The Warmth of Other Suns: The Epic Story of America’s Great Migration

By Isabel Wilkerson

The Warmth of Other Suns “chronicles one of the great untold stories of American history: the decades-long migration of black citizens who fled the south for northern and western cities in search of a better life.”

“This is narrative nonfiction, lyrical and tragic and fatalist. The story exposes; the story moves; the story ends.”

This is Wilkerson’s first book, but she’s no newcomer to journalistic narrative; she’s a Pulitzer Prize winner for her work in the New York Times.

This is a truly epic story, grand in scale — covering a half century — and vast in ambition — as part of Wilkerson’s intensive research for the book, she interviewed over 1,000 people. The resulting form: stories which are “case studies written as novellas”…told “through the lives of three people no one has heard of.” Not just epic but intimate — specific stories, told with precision.

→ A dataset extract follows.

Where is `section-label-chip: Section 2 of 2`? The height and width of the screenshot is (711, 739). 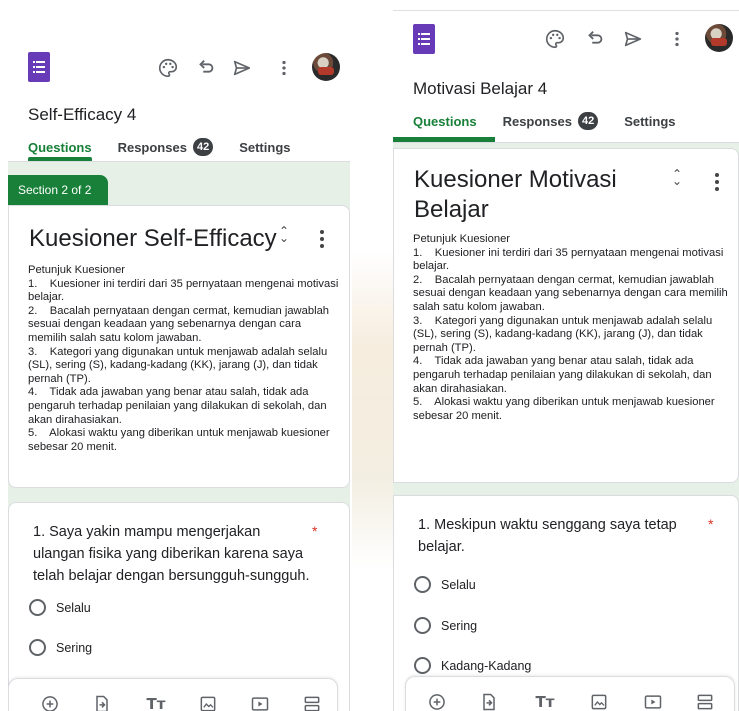 section-label-chip: Section 2 of 2 is located at coordinates (58, 190).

This is a compelling narrative device — using these three portraits, unfolding over long periods of time, to illustrate a much larger experience, a mostly unwritten, emergent phenomena which affected over six million people — “perhaps the biggest underreported story of the twentieth century.” In Wilkerson’s “Notes on Methodology” she characterizes the book as “essentially three projects in one”; it’s clear she invested enormous care and effort into doing the story justice.

I really like how one reviewer put it: “What she’s done with these oral histories is stow memory in amber.”